■ Dataset extract ■
# # # # #

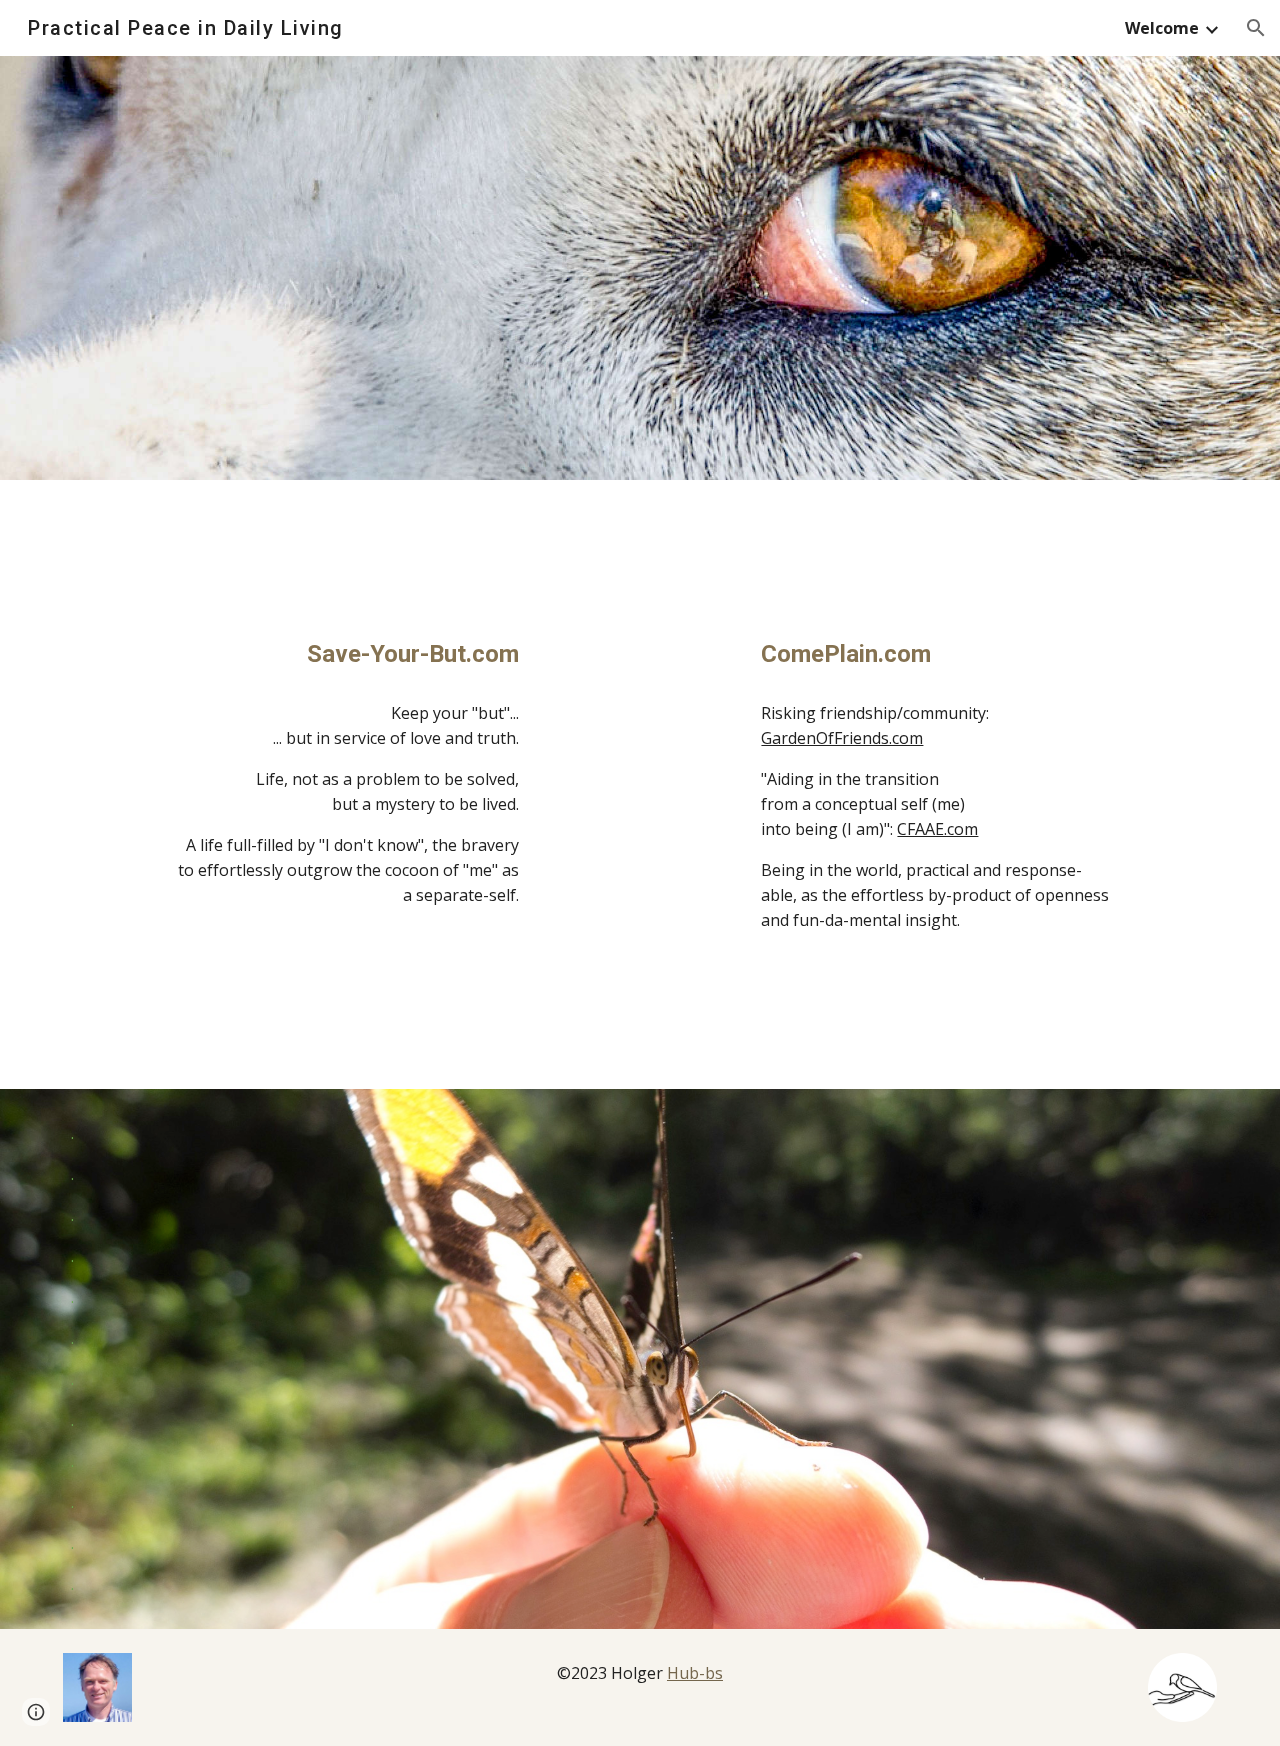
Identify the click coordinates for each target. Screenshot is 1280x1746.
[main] (343, 654)
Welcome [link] (1162, 28)
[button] (1256, 28)
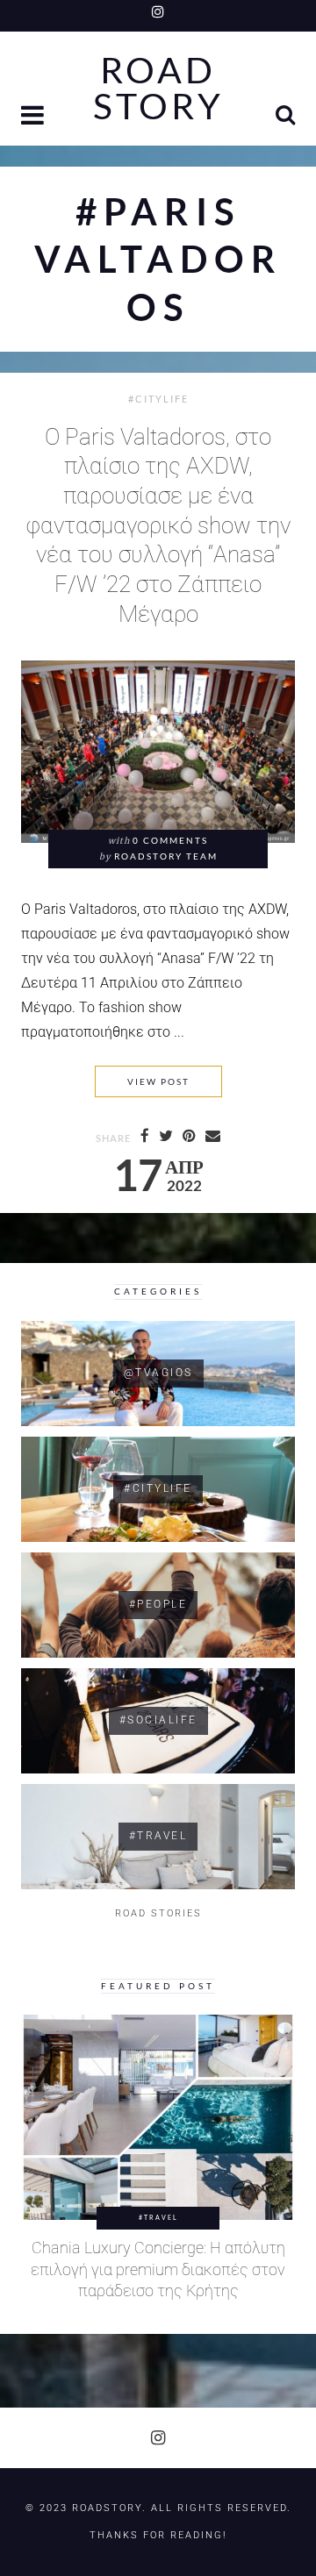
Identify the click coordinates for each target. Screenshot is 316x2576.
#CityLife (158, 399)
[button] (34, 117)
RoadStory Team (166, 856)
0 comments (170, 841)
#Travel (158, 2217)
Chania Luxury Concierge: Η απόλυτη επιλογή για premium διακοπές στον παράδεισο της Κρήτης (158, 2269)
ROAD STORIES (158, 1913)
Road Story (158, 89)
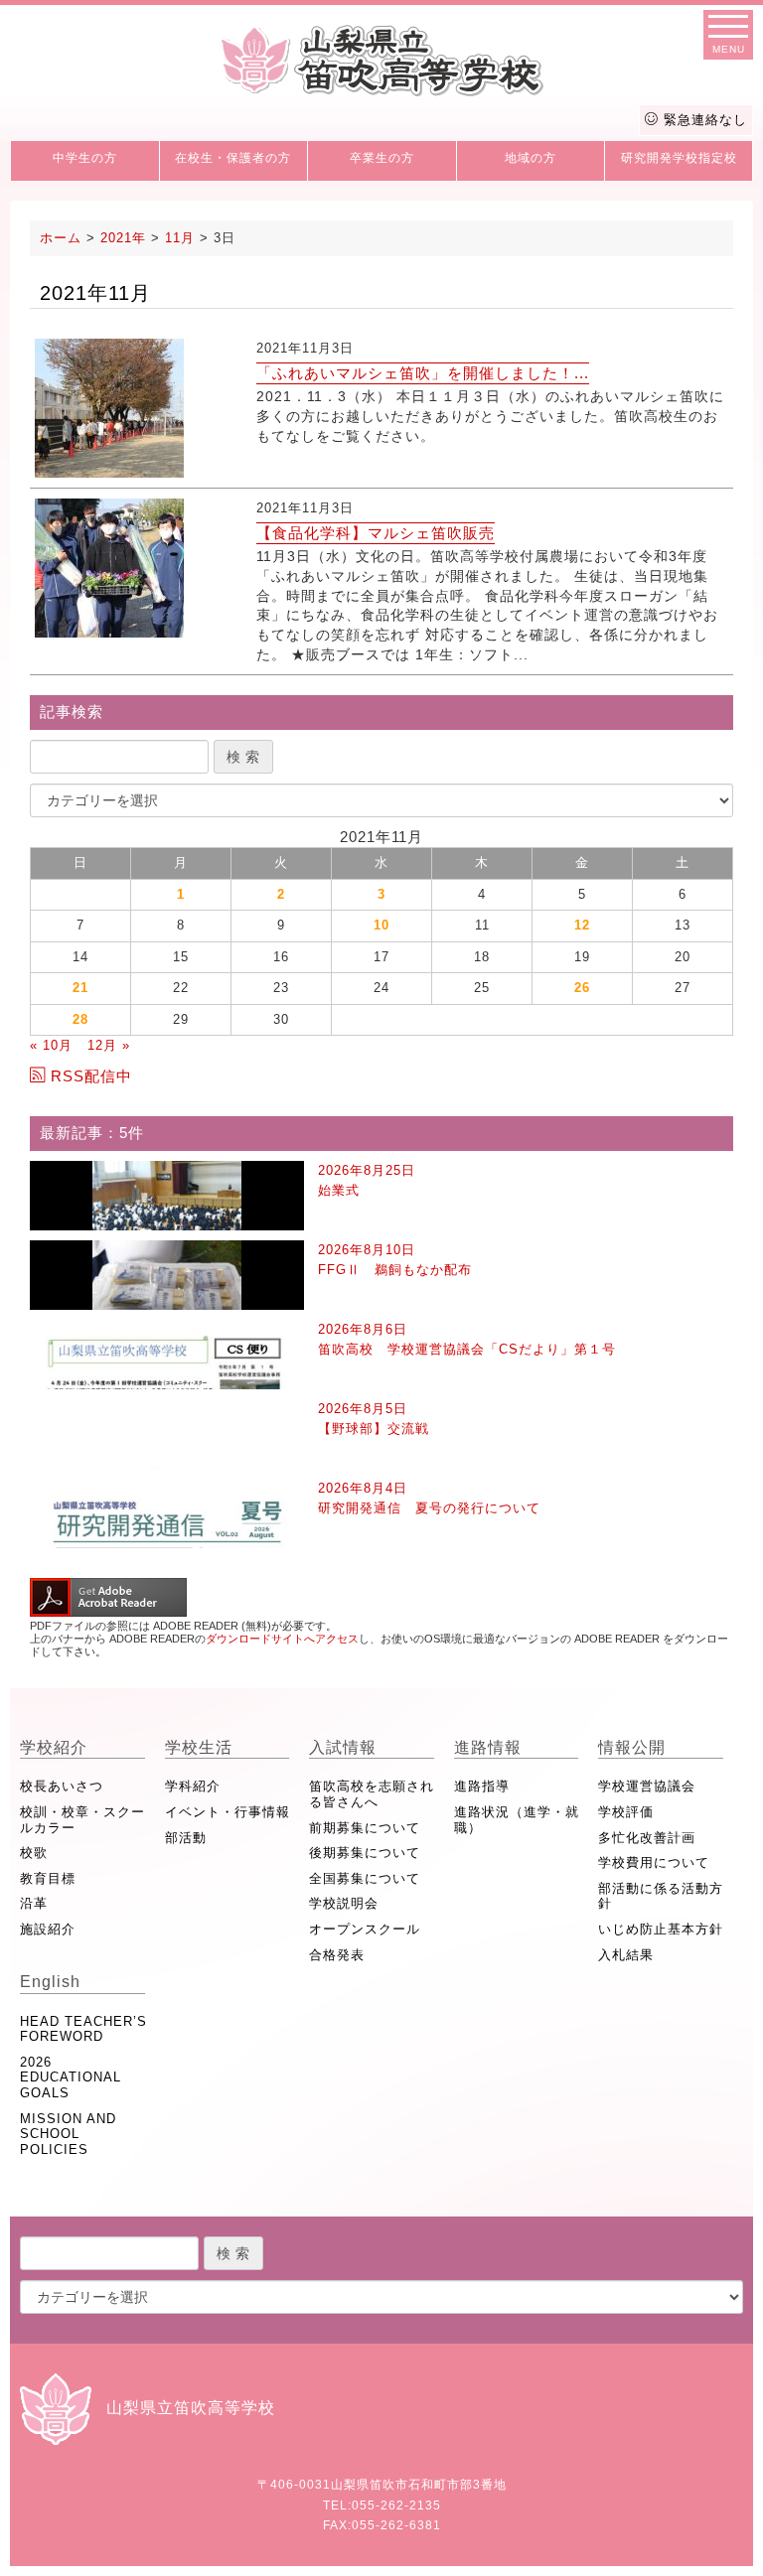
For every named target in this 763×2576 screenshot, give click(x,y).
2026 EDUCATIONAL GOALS (70, 2077)
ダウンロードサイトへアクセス (282, 1639)
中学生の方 (85, 158)
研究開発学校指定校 (679, 158)
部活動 (186, 1837)
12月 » (108, 1045)
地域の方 (530, 158)
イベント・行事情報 (227, 1811)
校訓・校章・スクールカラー (82, 1819)
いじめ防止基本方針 (660, 1929)
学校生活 (198, 1747)
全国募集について (364, 1878)
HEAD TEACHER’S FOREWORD (83, 2029)
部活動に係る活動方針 (660, 1896)
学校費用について (653, 1862)
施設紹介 (48, 1929)
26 (582, 987)
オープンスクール (364, 1929)
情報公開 (632, 1747)
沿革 (34, 1903)
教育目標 (48, 1878)
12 (582, 925)
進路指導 (482, 1786)
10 (381, 925)
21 (80, 987)
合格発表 (337, 1954)
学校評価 (626, 1811)
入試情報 (343, 1747)
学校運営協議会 (646, 1786)
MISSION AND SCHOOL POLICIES (68, 2134)
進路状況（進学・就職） (516, 1819)
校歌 (34, 1852)
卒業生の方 (382, 158)
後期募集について (364, 1852)
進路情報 (488, 1747)
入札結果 (626, 1954)
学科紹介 (193, 1786)
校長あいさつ (61, 1786)
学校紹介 (53, 1747)
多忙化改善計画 (646, 1837)
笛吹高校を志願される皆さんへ (371, 1794)
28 (80, 1019)
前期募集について (364, 1827)
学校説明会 (344, 1903)
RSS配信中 (91, 1076)
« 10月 (51, 1045)
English (50, 1981)
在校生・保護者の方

# # # # #

■ Exercise directions ■
All of the data gets printed again exactly; the pictures do not.

■ Result of the exercise ■
Identify the click coordinates for each target. Screenshot is 1280x1746.
[main] (343, 654)
Welcome [link] (1162, 28)
[button] (1256, 28)
Identify the click coordinates for each target. Screenshot is 316x2576.
#CityLife (158, 399)
[button] (34, 117)
RoadStory Team (166, 856)
0 comments (170, 841)
#Travel (158, 2217)
Chania Luxury Concierge: Η απόλυτη επιλογή για premium διακοπές στον παράδεισο της Κρήτης (158, 2269)
ROAD STORIES (158, 1913)
Road Story (158, 89)
For every named target in this 763×2576 screenshot, give click(x,y).
2026 EDUCATIONAL GOALS (70, 2077)
ダウンロードサイトへアクセス (282, 1639)
中学生の方 (85, 158)
研究開発学校指定校 (679, 158)
部活動 (186, 1837)
12月 » (108, 1045)
地域の方 (530, 158)
イベント・行事情報 (227, 1811)
校訓・校章・スクールカラー (82, 1819)
いじめ防止基本方針 (660, 1929)
学校生活 (198, 1747)
全国募集について (364, 1878)
HEAD TEACHER’S FOREWORD (83, 2029)
部活動に係る活動方針 (660, 1896)
学校費用について (653, 1862)
施設紹介 (48, 1929)
26 (582, 987)
オープンスクール (364, 1929)
情報公開 (632, 1747)
沿革 (34, 1903)
教育目標 (48, 1878)
12 (582, 925)
進路指導 (482, 1786)
10 (381, 925)
21 (80, 987)
合格発表 (337, 1954)
学校評価 (626, 1811)
入試情報 (343, 1747)
学校運営協議会 (646, 1786)
MISSION AND SCHOOL POLICIES (68, 2134)
進路状況（進学・就職） (516, 1819)
校歌 (34, 1852)
卒業生の方 (382, 158)
後期募集について (364, 1852)
進路情報 (488, 1747)
入札結果 (626, 1954)
学科紹介 (193, 1786)
校長あいさつ (61, 1786)
学校紹介 (53, 1747)
多忙化改善計画 (646, 1837)
笛吹高校を志願される皆さんへ (371, 1794)
28 (80, 1019)
前期募集について (364, 1827)
学校説明会 (344, 1903)
RSS配信中 (91, 1076)
« 10月 (51, 1045)
English (50, 1981)
在校生・保護者の方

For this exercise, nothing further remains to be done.